Required work ▸
Leave out every line before the one that contains "The height and width of the screenshot is (546, 1568).". Please restate that line and the rest of the data word for word, through the end.

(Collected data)
········

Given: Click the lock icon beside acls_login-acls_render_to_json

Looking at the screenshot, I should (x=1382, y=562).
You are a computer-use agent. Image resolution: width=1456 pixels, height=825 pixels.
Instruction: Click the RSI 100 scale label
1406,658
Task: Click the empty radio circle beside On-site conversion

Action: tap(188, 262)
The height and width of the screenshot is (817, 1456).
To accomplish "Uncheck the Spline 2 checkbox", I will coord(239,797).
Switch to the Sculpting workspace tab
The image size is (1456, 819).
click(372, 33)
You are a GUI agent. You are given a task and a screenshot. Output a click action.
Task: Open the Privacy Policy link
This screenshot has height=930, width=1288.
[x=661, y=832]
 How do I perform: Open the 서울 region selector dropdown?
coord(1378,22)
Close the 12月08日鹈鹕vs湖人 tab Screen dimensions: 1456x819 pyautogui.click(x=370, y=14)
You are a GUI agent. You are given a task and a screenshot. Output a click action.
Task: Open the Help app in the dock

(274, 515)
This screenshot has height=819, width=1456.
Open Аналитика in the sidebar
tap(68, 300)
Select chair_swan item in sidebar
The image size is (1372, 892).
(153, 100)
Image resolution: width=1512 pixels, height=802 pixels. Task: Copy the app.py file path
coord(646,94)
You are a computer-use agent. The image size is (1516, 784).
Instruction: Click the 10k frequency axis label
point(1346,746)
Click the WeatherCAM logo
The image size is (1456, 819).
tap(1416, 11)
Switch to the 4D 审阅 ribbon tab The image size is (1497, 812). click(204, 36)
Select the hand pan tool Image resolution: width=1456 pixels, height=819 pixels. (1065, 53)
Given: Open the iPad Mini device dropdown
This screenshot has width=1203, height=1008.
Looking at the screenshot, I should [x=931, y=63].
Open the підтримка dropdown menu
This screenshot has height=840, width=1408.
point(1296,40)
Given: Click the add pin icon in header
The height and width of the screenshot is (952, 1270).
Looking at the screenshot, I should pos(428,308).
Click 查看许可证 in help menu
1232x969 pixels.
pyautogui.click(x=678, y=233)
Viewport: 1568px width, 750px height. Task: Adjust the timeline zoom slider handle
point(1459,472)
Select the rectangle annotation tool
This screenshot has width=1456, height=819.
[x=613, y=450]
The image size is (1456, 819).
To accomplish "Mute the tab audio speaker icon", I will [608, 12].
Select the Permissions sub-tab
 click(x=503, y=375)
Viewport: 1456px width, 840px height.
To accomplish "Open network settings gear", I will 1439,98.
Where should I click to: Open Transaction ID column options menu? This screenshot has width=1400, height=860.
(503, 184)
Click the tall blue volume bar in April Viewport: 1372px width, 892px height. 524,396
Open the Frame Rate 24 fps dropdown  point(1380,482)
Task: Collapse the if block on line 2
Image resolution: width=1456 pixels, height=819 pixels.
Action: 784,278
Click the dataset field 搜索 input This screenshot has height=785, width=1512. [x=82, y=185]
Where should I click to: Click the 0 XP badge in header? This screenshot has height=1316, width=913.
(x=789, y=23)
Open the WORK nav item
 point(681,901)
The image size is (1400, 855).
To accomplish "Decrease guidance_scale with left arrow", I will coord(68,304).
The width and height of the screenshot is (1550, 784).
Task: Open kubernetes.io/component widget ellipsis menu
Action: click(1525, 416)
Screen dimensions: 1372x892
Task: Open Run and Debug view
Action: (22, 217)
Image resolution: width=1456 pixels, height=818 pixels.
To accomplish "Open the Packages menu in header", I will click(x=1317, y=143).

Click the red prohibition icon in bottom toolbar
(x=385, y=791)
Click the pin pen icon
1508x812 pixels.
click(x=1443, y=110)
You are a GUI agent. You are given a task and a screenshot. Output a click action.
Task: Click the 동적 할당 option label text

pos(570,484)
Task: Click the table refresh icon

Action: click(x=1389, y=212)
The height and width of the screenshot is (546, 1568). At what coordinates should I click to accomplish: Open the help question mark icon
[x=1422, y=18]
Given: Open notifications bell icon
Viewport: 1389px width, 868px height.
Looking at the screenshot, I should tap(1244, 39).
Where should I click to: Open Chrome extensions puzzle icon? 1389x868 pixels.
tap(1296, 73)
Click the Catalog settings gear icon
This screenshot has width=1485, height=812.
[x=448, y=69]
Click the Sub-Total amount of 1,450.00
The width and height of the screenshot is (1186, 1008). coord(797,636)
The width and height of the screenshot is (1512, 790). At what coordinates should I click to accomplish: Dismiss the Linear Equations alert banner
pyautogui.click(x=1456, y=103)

········

Solution to this problem ▸
The height and width of the screenshot is (546, 1568). At what coordinates should I click to accomplish: Open the help question mark icon
[x=1422, y=18]
Given: Open notifications bell icon
Viewport: 1389px width, 868px height.
Looking at the screenshot, I should tap(1244, 39).
Where should I click to: Open Chrome extensions puzzle icon? 1389x868 pixels.
tap(1296, 73)
Click the Catalog settings gear icon
This screenshot has width=1485, height=812.
[x=448, y=69]
Click the Sub-Total amount of 1,450.00
The width and height of the screenshot is (1186, 1008). coord(797,636)
The width and height of the screenshot is (1512, 790). At what coordinates should I click to accomplish: Dismiss the Linear Equations alert banner
pyautogui.click(x=1456, y=103)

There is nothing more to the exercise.